How are the two flags used to correctly calculate the answer when two numbers that are multiplied overflow the register?
E.g. if al
holds 0xff
and is multiplied by 0x2
, causing an overflow into ax
, how do the flags help with this?
Multiplication on x86/x64 never overflows when using the one operand form.
This is because mul and its sibling imul produce an output twice as wide as their operands1.
In your example, multiplying by al
produces an output in ax
and no overflow is generated.
The CF
and OF
are set when the result cannot fit in the operands size.
This can be used to perform multiplication with saturation, for example:
;Unsigned
mul ebx
sbb edx, edx ;EDX = CF replicated along all the 32 bits
or eax, edx ;EAX = 0ff..ffh if overflow, EAX*EBX otherwise
;Signed (perhaps not the most efficient way)
imul ebx
cmovc eax, 7fffffffh ;Signed positive max if overflow. (CMOV-immediate doesn't really exist, but imagine register sources)
cmovnc edx, 0 ; don't modify EAX for the non-overflow case.
sar edx, 31 ; EDX = all-ones if overflow && negative
xor eax, edx ; if negative && overflow
; flip 7fffffff (INT_MIN) to 80000000 (INT_MIN)
; else xor with 0 is a no-op
(Current Rust compilers also implement a.saturating_mul(b)
for i32 and i64 using FLAGS from imul, but with different setup: https://rust.godbolt.org/z/ab3jMjzbv)
However to implement a multi-precision multiplication, say 64x64-bit, those flags are not needed, in fact, denoting with 232 with k we have:
(a·k+b) × (c·k+d) = a·c·k2 + (a·d+b·c)·k + b·d
where the 32-bit products produce 64-bit results that are added as below
.----.----.
| b·d |
'----'----'
+
.----.----.
| a·d+b·c |
'----'----'
+
.----.----.
| a·c |
'----'----'
=
.----.----.----.----.
| 128-bit result |
'----'----'----'----'
1 And this suffices to prevent overflow.
The best way to answer questions like this is to read the manual.
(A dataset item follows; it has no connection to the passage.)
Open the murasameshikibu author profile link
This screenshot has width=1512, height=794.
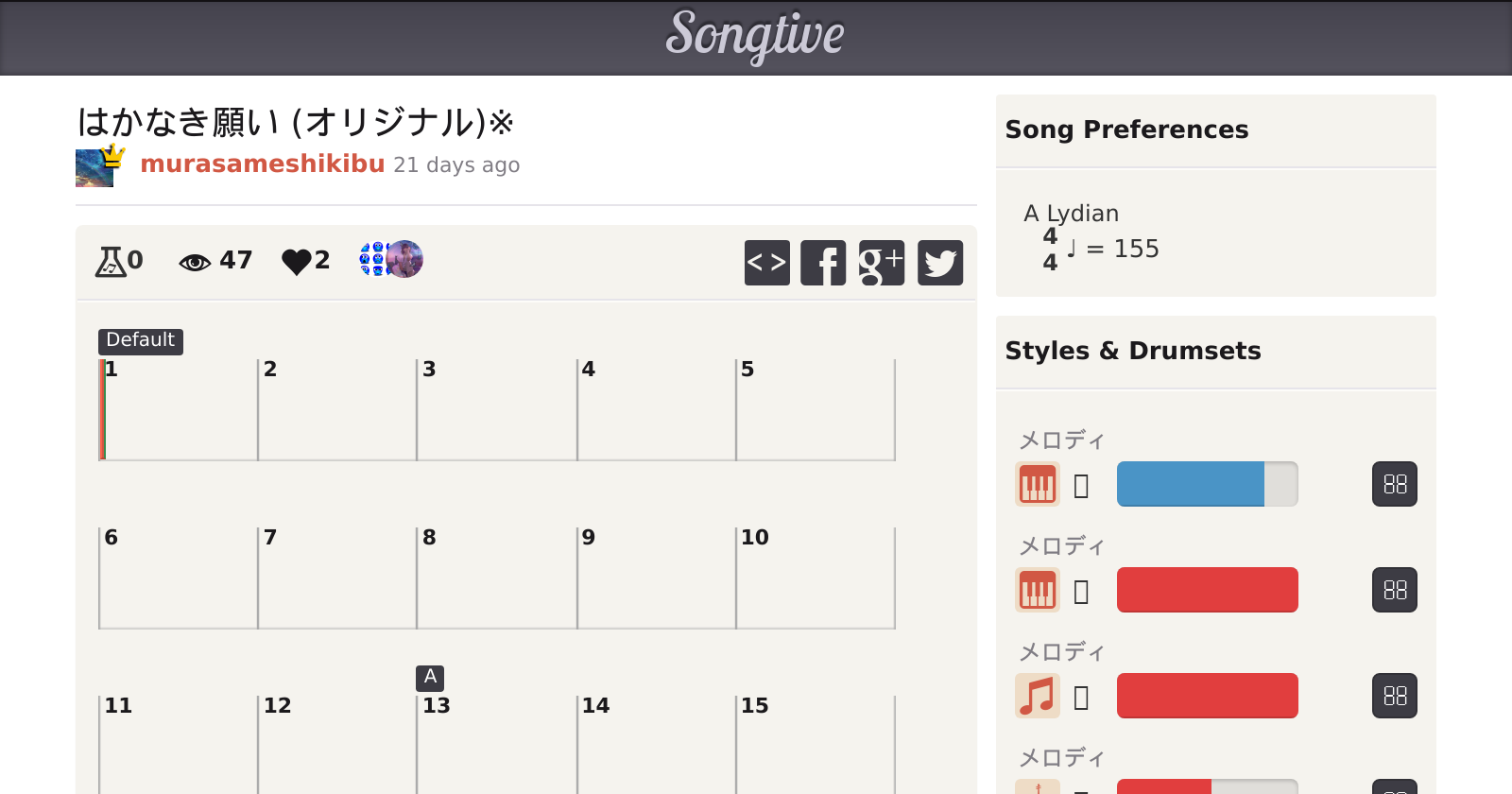[x=262, y=164]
Now I am going back to my paper copy of an 80188/186 (I don't know where my 8088/8086 programming manual is). But even back then, it is like folks are saying. The text says
And that is all fine: you can't overflow, as folks are saying, but folks don't normally write high-level language code that uses a result twice the size of the operands. It goes further to say:
So there you go: if you are doing an 8-bit operation and the result does not fit in 8 bits (0xFF * 2 = 0x1FE), then both CF and OF are set. At least, they were 20 years ago. It should be quite trivial to do an experiment to see what your current x86 does. You could have crafted this experiment before posting here, walk through every combination of operands and see what the flags do for each.